Ricordando sempre che lo status di rifugiato in sé implica una costrizione implicita, una (o molte più) libertà che viene a mancare.

«Certo, questo è lo scontato della situazione, per chiunque voglia partecipare al dibattito. È un fatto: non scelgono di andare via dal loro Paese».

E spesso non scelgono nemmeno di rimanere in Italia.

«Questo è uno dei problemi del sistema Europa, non Italia; tutto sommato penso che il sistema SPRAR/SIPROIMI finora sia stato davvero un fiore all’occhiello a livello europeo. Non lo dico perché ci lavoro; parlano i dati, parla il fatto che il modello sia stato studiato e riprodotto in altri Paesi. Il problema del sistema Europa è questo, che dall’alto si scelga dove le persone debbano andare a vivere.

Già scappano da situazioni terribili, in più non possono scegliere. Alcune persone con cui ho lavorato hanno famigliari o persone care in un altro Paese europeo: io penso che se avessi un fratello da qualche parte io vorrei stare con mio fratello. Perché non posso farlo? La questione del “dove” è una problematica che bisognerebbe a mio avviso affrontare, ma non in quanto Italia, in quanto sistema asilo.

(Ci interrompiamo per salutare l’ingresso in ufficio di un utente, arrivato all’improvviso con già tre domande a raffica per Elena, e di un buonumore che sembra affievolirsi leggermente quando lei gli spiega che sarà libera non subito, ma fra cinque minuti. F. saluta comunque con la sua solita gentilezza ed esce ad aspettare).

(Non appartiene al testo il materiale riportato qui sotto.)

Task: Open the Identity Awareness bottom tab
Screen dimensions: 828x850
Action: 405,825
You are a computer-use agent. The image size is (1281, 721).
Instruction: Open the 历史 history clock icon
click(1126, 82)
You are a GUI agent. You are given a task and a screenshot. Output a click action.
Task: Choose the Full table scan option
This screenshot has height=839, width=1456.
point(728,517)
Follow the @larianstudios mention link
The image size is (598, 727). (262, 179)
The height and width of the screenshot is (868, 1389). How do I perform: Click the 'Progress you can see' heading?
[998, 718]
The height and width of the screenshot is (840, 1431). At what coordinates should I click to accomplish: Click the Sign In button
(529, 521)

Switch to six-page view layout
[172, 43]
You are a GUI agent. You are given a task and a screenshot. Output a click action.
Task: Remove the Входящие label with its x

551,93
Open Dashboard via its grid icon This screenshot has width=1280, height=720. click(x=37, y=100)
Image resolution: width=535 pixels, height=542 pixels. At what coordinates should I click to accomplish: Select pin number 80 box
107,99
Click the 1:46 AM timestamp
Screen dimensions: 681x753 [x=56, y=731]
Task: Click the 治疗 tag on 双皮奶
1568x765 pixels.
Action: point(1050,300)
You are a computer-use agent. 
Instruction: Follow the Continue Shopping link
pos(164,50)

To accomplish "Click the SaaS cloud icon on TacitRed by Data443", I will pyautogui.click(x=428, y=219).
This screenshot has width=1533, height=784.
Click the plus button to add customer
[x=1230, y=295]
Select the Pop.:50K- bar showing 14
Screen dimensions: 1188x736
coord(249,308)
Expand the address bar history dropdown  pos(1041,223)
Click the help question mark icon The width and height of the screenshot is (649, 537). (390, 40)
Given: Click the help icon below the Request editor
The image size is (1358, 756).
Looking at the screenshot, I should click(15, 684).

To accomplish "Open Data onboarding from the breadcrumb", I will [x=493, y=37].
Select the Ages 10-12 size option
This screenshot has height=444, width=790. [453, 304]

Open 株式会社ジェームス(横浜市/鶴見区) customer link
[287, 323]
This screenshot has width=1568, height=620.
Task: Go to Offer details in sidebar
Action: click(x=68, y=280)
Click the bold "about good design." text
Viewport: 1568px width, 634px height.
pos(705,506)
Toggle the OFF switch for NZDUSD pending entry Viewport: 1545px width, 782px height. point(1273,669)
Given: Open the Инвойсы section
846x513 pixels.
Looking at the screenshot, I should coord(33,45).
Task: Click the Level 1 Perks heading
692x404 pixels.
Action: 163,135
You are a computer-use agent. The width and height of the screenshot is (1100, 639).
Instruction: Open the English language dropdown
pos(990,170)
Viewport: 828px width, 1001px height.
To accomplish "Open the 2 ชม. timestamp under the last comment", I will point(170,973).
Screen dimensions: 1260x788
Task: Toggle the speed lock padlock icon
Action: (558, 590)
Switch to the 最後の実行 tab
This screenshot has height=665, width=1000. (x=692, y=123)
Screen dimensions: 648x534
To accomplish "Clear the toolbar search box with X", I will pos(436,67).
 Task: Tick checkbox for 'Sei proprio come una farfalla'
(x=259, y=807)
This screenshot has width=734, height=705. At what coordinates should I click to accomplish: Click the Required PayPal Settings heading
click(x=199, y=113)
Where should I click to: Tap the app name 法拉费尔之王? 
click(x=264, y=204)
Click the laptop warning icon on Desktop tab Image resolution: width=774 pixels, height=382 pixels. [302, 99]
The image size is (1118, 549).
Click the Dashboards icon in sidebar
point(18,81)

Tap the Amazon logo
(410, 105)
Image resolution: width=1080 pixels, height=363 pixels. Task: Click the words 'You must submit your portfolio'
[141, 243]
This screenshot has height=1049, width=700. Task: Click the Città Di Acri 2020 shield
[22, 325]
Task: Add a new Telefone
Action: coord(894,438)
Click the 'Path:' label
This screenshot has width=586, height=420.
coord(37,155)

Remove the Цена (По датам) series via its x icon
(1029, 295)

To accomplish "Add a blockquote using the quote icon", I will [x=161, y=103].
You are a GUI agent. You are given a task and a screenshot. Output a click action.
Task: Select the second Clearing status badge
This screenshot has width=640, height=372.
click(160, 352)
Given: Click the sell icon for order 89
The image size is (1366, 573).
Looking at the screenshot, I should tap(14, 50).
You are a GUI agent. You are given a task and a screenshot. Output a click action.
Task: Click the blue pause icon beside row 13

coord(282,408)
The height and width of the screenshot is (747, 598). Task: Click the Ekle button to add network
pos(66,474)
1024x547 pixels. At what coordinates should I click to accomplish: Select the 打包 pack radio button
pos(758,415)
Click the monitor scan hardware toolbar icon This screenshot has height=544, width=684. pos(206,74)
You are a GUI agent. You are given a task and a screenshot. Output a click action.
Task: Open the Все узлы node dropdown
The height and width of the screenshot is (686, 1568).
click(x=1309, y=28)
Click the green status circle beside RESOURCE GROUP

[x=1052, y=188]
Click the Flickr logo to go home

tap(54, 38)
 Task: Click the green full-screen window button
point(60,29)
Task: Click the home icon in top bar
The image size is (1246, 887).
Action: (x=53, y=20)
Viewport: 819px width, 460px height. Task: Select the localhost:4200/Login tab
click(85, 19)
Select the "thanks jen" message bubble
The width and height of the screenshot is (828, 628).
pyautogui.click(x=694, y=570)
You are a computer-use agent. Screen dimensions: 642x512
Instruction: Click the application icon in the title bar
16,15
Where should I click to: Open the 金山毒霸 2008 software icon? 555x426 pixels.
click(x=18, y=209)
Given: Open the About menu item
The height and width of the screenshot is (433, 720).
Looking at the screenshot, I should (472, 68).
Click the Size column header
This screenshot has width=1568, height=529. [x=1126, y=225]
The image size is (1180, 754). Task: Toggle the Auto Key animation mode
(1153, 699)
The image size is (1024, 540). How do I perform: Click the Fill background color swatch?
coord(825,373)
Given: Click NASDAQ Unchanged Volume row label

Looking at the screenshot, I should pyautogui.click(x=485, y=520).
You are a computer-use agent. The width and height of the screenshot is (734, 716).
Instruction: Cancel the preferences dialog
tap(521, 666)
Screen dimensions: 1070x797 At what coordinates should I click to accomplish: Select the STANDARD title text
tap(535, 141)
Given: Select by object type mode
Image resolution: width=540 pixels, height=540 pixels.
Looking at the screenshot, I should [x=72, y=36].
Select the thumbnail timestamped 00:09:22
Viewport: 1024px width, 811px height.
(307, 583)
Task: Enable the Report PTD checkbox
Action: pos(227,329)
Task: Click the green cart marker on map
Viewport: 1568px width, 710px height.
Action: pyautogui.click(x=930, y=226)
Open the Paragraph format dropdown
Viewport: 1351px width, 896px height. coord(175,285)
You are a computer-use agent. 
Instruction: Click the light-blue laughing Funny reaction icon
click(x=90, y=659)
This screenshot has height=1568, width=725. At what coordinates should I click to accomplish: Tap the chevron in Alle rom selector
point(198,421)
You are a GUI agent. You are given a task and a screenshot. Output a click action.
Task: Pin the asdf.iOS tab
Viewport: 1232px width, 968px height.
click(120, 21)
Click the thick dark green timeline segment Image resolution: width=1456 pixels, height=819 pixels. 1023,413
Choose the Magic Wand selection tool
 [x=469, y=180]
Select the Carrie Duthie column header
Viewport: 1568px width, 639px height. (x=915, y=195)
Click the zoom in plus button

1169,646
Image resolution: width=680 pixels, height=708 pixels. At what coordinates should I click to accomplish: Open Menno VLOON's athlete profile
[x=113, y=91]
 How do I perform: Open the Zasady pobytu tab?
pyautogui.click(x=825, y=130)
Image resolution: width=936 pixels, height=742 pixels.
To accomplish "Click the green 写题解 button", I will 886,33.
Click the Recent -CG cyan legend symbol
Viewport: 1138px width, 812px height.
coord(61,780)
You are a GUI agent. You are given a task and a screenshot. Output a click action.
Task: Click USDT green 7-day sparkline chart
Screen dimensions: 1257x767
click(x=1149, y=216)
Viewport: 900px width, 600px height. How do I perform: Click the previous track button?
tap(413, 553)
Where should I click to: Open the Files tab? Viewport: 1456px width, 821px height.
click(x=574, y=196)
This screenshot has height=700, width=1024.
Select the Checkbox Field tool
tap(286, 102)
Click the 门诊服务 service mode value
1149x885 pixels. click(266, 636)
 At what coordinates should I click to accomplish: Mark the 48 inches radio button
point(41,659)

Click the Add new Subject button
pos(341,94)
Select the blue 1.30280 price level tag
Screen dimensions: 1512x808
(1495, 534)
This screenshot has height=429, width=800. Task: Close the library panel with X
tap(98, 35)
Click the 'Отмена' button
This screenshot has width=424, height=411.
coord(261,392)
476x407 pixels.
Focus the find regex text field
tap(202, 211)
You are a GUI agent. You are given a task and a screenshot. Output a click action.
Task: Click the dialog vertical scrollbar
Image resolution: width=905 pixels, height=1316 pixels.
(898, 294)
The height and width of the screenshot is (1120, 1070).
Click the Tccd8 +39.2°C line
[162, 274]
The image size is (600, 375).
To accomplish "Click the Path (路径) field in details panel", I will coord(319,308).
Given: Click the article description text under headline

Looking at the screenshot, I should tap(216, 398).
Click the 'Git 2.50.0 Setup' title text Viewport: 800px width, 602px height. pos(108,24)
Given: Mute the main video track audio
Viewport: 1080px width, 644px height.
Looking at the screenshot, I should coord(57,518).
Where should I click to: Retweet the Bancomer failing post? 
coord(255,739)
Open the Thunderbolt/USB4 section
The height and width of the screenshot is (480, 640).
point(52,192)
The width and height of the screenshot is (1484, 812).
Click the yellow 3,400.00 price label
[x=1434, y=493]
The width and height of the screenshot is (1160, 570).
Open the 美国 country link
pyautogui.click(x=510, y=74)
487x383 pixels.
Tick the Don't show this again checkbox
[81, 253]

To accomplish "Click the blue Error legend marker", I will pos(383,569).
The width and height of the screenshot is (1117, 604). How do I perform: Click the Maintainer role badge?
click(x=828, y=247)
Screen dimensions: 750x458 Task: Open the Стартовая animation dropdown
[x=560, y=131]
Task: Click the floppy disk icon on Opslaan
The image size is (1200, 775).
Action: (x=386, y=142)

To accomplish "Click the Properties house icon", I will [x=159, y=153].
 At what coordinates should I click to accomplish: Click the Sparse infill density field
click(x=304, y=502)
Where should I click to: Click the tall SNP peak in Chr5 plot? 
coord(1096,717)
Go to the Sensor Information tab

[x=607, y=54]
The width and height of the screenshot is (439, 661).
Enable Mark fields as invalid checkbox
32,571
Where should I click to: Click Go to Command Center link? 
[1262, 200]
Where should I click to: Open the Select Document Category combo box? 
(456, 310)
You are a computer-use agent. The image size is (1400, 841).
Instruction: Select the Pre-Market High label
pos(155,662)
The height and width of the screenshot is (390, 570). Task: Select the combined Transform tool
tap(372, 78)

Dicevamo prima, delle famose richieste…? È per questo, tornando alla domanda originaria, che ho capito che avrei potuto fare la stessa cosa qui. E ho continuato a farla. Per sei anni».

Per concludere, la domanda che facciamo a tutti, in diverse sfumature. Quale canzone associ a questo posto?

«In realtà me ne sono venute in mente due, e sono un po’ poli opposti. Posso? Una è Freedom nella versione di Pharrell Williams, l’altra – fa molto ridere – Confusianesimo di Caparezza…».

Mentre il secondo non si immedesima nelle barriere e nelle prigioni, il primo sceglie di credere nel posto da cui proviene. Probabilmente ai 70 milioni di rifugiati nel mondo basterebbe la speranza che entrambe le cose diventino realtà. Almeno per cominciare.